His eyes smoldered, and I knew I had him. This Rephaite was a fellow opportunist. I was a golden opportunity.
“A city lies to the west. It hides a hall of many reflections,” he stated. “The Sun King held court there before the fall of his dynasty.”
“Versailles,” I breathed. “The Château de Versailles.”
I should have known. I could have guessed the answer. There could be no more perfect seat for the Rephaim in France than the long-abandoned seat of the House of Bourbon.
That was it. I had everything I had come here to find. Kornephoros watched me stand.

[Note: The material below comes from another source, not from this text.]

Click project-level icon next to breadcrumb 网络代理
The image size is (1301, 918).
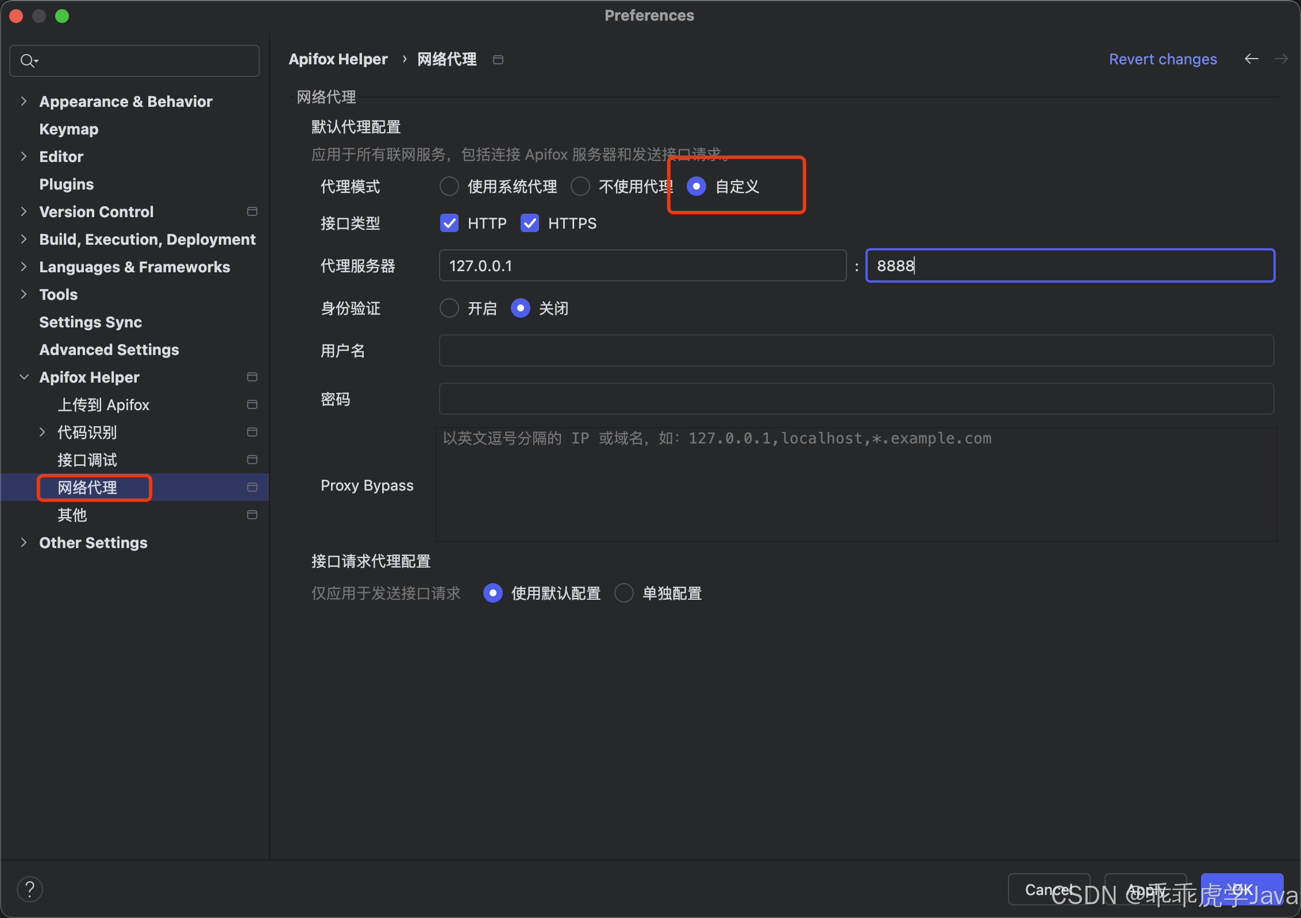click(x=498, y=60)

“Fitzours has the key to my chains,” he said, “but if you remove the flowers, I will be strong enough to break free.”
“Not just yet.”
Tendons rose in his neck. The chains jangled as gargantuan muscles strained against them.
“I’ve one more thing to ask you, Kornephoros Sheratan.” I forced myself to stand perfectly still. “You see, I think there is a way a Rephaite can be destroyed altogether. You behead it with a blade made from opaline. Am I wrong?”
His eyes were like lava. “You have witnessed a sequestration.”
“At the hand of the blood-sovereign herself.”
His wolf-like gaze never left my face.
“You’re afraid,” I said, after a long moment. “You’re afraid Ménard is going to realize there’s a way to destroy you without any risk at all that you’ll turn. That he’ll have you all slaughtered.”
“I fear nothing, dreamwalker. Least of all a human. But be warned, should Ménard learn the truth, and should he come into possession of opaline, he will spare no Rephaite,” Kornephoros said. “Not even Arcturus.”
“You keep talking about Arcturus. Maybe you did know him. Maybe you are Ranthen,” I said, “or maybe when you saw me yesterday, you marked me for a tender-hearted fool. If I let you go, you might well run straight to Nashira and tell her I’m on my way to Sheol II.”